An “effective interfacial functional group (EIFG)”, sulfonate (−O-SO2-), was discovered in the electrode/electrolyte interphase (EEI) film of cells containing PS or DTD added electrolytes, which could stabilize the interphase and inhibit the continued decomposition of the electrolyte, thereby improving the electrochemical performance of 4.48 V graphite/LiCoO2 full cells. [Display omitted] •“Effective Interfacial Functional Group (EIFG)” was discovered in EEI film.•The EIFG-containing species could stabilize the interface.•EIFG does not rely on the original functional groups of additives.
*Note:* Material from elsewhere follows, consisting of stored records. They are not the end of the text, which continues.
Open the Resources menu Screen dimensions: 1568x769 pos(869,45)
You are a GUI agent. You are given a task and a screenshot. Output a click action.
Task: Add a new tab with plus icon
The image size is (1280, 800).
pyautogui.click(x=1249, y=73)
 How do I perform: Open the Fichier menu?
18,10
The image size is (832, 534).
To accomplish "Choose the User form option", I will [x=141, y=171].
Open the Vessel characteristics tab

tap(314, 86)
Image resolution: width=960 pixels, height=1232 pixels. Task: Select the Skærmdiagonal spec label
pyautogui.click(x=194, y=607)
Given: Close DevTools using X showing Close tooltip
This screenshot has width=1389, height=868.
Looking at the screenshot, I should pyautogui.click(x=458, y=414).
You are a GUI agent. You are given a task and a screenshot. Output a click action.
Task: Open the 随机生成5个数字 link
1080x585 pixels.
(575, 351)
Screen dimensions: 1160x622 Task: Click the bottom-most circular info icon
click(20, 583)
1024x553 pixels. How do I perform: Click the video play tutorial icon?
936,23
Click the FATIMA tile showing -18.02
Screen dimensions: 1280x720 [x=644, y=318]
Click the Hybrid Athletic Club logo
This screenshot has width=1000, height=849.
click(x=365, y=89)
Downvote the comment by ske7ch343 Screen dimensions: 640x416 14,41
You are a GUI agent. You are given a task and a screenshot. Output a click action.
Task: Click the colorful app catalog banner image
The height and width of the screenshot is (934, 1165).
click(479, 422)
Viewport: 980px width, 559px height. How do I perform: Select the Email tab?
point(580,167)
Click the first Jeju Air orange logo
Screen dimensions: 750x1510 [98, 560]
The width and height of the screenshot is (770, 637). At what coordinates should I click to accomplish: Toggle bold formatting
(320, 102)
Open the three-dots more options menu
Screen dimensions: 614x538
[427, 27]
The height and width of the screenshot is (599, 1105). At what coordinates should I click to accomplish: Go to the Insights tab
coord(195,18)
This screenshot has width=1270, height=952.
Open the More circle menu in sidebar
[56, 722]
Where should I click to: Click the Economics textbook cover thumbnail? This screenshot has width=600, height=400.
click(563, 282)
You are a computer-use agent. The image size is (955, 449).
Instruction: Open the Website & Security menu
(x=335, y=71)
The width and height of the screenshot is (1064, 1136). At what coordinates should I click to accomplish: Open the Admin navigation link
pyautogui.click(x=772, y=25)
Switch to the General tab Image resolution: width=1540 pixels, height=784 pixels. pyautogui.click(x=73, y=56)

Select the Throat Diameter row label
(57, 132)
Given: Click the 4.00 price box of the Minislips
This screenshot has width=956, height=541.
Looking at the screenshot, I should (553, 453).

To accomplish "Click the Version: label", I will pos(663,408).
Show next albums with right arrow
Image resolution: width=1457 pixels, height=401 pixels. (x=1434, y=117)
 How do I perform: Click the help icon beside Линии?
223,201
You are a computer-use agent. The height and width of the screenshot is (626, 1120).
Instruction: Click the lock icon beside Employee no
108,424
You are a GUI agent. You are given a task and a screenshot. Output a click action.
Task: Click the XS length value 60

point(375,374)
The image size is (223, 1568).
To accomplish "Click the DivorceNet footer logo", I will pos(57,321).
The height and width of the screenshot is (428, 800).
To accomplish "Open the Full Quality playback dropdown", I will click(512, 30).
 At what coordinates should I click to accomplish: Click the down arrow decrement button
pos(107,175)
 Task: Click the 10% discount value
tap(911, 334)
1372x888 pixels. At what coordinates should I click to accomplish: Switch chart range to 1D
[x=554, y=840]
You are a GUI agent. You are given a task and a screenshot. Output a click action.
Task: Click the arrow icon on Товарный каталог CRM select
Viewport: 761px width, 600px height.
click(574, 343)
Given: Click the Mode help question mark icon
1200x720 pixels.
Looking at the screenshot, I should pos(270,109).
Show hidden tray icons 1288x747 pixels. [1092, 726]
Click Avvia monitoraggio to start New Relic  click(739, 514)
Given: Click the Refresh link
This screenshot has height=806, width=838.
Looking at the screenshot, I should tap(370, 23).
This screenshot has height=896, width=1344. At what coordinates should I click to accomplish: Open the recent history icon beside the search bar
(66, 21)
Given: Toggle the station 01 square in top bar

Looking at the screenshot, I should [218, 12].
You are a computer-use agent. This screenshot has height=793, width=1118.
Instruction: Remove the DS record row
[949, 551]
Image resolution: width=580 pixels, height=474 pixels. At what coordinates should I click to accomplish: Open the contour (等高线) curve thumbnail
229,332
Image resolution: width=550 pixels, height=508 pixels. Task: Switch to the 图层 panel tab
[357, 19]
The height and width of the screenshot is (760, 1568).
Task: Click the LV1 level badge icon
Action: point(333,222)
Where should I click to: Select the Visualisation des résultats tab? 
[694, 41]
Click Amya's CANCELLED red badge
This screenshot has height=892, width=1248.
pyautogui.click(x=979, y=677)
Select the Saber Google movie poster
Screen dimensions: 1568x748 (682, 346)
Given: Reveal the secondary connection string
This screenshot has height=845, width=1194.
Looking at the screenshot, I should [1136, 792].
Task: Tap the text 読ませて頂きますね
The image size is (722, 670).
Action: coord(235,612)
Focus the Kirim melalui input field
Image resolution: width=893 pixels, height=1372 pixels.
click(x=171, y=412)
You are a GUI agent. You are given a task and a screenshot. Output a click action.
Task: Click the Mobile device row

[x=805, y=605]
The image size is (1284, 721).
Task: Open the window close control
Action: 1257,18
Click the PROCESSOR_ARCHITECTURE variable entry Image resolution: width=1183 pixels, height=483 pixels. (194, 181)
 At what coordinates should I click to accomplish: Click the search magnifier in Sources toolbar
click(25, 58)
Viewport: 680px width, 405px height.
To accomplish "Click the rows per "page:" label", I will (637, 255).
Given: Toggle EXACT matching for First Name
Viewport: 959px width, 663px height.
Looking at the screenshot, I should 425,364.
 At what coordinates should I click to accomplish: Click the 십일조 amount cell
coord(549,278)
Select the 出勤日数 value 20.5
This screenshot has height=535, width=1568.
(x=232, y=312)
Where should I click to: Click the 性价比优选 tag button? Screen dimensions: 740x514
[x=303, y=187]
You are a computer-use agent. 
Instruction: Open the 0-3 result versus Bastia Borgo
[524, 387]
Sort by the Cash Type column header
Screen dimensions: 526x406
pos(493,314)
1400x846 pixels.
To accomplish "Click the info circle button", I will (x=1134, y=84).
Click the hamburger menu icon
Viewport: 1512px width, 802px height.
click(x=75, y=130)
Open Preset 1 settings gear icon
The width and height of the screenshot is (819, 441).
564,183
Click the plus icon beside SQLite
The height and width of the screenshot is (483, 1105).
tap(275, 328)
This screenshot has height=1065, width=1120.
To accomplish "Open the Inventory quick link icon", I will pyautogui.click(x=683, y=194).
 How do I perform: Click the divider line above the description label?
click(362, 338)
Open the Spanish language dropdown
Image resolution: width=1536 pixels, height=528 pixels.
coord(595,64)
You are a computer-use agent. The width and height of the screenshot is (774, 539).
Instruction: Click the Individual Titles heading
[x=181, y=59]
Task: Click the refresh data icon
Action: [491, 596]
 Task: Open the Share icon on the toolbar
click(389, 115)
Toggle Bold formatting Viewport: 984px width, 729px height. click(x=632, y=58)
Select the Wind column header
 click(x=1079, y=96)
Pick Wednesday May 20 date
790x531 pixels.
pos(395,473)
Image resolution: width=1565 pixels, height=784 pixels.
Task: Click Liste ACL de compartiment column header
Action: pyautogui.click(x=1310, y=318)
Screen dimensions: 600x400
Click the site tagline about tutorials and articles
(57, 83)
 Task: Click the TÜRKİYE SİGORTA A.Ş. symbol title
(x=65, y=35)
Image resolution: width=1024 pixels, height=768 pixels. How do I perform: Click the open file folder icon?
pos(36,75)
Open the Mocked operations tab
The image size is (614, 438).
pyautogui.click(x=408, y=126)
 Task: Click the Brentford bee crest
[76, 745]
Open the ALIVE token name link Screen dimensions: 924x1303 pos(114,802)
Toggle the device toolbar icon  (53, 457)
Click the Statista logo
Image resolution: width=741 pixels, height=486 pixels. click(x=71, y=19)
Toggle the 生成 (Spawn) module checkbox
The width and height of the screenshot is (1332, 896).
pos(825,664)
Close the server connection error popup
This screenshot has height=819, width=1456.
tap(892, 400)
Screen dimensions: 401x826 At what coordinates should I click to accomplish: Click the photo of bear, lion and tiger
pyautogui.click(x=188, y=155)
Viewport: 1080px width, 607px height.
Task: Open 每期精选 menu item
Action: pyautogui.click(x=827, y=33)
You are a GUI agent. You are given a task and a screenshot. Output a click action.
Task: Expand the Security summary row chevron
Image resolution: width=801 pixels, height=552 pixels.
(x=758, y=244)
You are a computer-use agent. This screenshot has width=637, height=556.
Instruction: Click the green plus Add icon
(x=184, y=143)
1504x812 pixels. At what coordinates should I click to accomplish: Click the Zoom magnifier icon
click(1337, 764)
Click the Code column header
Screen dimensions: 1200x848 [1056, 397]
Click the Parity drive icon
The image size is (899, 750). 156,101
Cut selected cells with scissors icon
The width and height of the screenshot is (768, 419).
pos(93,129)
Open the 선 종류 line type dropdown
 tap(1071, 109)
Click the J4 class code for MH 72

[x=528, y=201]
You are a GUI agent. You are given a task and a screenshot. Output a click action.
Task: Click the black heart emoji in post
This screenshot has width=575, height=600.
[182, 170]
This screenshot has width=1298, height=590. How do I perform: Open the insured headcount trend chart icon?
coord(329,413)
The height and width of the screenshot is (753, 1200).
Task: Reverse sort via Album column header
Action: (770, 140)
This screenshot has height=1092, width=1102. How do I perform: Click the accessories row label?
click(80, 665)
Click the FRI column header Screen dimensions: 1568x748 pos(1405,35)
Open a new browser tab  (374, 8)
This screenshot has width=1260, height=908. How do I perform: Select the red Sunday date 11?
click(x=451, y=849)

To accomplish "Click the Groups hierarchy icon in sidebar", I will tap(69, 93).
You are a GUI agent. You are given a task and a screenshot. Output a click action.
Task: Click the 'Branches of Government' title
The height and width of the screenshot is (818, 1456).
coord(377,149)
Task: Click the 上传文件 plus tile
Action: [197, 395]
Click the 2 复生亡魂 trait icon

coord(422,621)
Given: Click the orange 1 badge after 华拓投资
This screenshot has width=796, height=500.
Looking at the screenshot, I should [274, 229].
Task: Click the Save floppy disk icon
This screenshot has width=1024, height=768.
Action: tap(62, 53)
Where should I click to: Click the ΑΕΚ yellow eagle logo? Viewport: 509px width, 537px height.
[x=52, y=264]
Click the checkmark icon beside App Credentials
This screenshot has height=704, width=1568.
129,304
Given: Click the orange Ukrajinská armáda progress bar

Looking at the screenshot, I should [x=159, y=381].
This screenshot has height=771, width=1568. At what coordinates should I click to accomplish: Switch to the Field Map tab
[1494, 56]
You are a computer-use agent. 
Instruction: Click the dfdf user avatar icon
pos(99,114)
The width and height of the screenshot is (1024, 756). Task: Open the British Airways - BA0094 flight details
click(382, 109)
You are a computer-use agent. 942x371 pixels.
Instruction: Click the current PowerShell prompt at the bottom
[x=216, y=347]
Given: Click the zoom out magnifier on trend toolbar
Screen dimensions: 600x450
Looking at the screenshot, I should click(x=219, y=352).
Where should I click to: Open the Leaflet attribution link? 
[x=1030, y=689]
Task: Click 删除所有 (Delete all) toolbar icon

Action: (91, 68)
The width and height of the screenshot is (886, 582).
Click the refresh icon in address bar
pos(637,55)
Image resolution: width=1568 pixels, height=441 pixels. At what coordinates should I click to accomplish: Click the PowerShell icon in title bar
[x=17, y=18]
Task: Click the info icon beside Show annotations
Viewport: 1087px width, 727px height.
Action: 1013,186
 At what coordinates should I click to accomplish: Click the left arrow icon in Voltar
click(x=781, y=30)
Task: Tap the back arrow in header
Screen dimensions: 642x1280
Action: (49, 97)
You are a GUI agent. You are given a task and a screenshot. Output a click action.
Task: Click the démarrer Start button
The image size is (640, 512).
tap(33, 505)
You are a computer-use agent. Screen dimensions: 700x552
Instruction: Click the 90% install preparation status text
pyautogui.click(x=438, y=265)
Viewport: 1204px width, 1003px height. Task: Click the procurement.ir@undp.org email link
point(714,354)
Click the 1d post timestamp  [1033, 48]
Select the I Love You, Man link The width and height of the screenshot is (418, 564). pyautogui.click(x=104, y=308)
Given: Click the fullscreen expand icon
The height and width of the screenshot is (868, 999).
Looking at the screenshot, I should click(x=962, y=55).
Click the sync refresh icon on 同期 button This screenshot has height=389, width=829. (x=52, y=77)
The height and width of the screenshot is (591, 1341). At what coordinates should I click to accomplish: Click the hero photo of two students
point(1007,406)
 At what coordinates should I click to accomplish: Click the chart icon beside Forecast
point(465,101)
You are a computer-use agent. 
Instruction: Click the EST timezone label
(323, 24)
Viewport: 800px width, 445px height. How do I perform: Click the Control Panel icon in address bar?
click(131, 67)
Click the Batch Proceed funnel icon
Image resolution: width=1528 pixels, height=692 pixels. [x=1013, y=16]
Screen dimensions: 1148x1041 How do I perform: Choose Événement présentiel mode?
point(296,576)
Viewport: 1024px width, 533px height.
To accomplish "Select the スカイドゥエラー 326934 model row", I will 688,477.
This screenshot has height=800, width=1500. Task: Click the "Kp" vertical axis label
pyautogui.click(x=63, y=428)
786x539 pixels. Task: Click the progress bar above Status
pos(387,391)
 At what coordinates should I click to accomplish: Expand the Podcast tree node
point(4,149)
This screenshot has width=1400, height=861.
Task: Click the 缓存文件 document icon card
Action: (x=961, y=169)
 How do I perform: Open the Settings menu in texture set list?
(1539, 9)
Film-forming additives have been studied as one of efficient choices to improve battery performance. However, the relationship among film-forming additives, interphase film and battery performance remain mysterious. A comparative study was conducted on the effects of four sulfur-containing cyclic additives, sulfolane (Sul), 1,2-Ethylene Sulfite (ES), 1,3-Propane sultone (PS), and 1,3,2-Dioxathiolan-2,2-oxide (DTD), on the properties of interphase film. Through time-of-flight secondary ion mass spectrometry (TOF-SIMS) and X-ray photoelectron spectroscopy (XPS) detection, an “effective interfacial functional group (EIFG)”, sulfonate (−O−SO2−), was discovered in the electrode/electrolyte interphase (EEI) film of cells containing PS or DTD added electrolytes. It can stabilize the interphase and inhibit the continued decomposition of the electrolyte, thereby improving the electrochemical performance of 4.48 V graphite/LiCoO2 full-cell and 4.55 V Li/LiCoO2 half-cell. The capacity retention of the full-cell after 200 cycles exceeds 87 %, and that of half-cell after 300 cycles is nearly 90 %. Based on differential electrochemical mass spectra (DEMS), XPS detection during formation process and theoretical calculation results, it can be revealed that the similar EIFG-containing components can be obtained through different reaction pathways even with additives containing different functional groups. This provides an important basis for the design of new additives/electrolytes.